High dimensional data is everywhere in our life and in all sectors of our society: text, image, audio, video, and other. Analyzing such rich data and understanding its behavioral and structural aspects is a fruitful process that will provide us with valuable information and insights, and eventually promote the decision making. Visual analytics significantly enhances the analysis of high dimensional data. It elegantly integrates computational tools with interactive techniques and visual representations to enable human-information discourse. Nevertheless, the high dimensionality and large scale have posed critical challenges for the data analysis and exploration. In this dissertation, we propose a set of visual analytical approaches to promote the understanding of the data. Essentially, the approaches aim to advance the visual analytical capabilities in clutter reduction, dimension management, categorical, and stream data visualization.
We propose density distribution map and tile-based parallel coordinates to allow users to investigate the relationship between dimensions. The tools are crafted to reduce visual clutter and highlight data patterns, trends, and anomalies. In addition, they are equipped with interactive features to manipulate the visualization results. An extensive case study in the performance of mutual fund is provided to show the effectiveness of the proposed methods.
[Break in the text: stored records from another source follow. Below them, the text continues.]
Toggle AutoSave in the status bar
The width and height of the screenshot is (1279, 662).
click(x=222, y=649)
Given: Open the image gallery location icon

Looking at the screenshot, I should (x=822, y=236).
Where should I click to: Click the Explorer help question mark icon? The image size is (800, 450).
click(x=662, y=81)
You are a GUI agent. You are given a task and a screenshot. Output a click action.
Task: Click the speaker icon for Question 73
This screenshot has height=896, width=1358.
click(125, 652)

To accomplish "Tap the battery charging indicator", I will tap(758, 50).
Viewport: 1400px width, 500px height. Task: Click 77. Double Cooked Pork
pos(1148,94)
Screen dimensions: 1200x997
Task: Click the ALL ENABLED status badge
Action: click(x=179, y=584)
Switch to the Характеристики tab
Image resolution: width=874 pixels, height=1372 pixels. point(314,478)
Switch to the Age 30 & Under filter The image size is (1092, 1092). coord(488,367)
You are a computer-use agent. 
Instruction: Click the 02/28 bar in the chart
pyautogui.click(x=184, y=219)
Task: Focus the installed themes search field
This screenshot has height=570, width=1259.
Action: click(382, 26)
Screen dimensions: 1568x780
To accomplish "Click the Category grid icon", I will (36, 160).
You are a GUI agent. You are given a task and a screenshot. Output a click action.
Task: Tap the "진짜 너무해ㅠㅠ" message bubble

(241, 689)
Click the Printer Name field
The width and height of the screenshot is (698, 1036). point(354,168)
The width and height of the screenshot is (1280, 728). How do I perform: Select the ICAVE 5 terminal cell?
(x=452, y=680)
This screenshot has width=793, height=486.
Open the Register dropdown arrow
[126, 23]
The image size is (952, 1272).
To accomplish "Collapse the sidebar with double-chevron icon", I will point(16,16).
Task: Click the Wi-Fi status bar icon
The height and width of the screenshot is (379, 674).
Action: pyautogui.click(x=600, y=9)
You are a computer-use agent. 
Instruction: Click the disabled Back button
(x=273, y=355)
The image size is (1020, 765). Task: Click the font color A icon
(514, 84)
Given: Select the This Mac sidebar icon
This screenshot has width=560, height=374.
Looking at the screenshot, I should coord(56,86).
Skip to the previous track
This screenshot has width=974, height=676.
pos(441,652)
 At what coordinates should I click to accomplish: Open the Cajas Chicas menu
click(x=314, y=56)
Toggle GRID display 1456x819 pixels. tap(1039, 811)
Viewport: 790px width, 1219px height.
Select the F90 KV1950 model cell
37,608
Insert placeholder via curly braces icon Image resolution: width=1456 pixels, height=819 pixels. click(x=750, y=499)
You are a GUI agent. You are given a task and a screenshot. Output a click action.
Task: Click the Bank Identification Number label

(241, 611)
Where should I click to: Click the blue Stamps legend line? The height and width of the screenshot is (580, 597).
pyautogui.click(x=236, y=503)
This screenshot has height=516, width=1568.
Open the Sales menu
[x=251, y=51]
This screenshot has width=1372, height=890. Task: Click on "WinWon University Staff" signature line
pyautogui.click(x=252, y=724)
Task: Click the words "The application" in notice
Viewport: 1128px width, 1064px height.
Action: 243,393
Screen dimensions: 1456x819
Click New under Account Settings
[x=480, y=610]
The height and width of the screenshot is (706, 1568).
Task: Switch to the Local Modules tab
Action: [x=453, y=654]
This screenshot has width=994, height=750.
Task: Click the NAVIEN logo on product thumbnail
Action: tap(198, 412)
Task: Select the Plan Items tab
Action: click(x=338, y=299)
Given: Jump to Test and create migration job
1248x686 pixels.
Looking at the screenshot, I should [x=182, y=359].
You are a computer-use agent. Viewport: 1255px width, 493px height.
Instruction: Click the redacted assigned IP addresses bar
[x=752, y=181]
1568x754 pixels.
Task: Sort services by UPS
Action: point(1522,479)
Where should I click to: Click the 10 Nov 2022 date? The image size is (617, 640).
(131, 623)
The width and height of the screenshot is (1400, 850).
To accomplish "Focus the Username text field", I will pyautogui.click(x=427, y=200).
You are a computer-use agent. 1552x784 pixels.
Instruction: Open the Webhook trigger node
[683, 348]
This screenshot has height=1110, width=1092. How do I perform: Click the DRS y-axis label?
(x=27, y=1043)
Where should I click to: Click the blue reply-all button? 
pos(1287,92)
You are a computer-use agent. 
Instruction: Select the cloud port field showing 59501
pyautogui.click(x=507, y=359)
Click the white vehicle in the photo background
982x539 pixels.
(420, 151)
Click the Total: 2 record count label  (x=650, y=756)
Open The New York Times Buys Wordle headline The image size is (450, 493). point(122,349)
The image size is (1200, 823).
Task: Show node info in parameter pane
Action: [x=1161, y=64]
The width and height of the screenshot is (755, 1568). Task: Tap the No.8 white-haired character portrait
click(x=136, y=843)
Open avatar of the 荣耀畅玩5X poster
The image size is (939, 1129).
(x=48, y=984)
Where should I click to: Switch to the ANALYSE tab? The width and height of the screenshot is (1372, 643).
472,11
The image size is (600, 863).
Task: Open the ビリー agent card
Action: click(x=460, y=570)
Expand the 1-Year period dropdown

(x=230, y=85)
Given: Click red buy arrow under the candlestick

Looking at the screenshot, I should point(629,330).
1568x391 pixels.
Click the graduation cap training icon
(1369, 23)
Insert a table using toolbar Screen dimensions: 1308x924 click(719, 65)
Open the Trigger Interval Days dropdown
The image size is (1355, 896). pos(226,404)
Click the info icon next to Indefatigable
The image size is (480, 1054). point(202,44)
Categorical data, which contains variables whose values comprise a set of discrete categories, is widely common. The discrete nature often confounds the direct application of existing multidimensional visualization techniques. We propose to use entropy-related measures to enhance the visualization of categorical data. The entropy information is employed to guide the ordering and filtering in parallel sets and scatter plot matrix visualizations. Furthermore, A novel TabularCluster visualization is proposed to depict cluster characteristics and leverage effective examination and comparison.
An interactive visualization system, named STREAMIT, that enables users to explore text streams without a prior knowledge is proposed. STREAMIT supports interactive exploration with increased scalability: First, keyword importance is adjustable on-the-fly for desirable clustering effects from varying interests. Second, topic modeling is used to represent the documents with higher level semantic meanings. Third, document clusters are created on the 2D layout to promote better understanding. Case studies and real-world applications are presented to demonstrate the effectiveness of STREAMIT.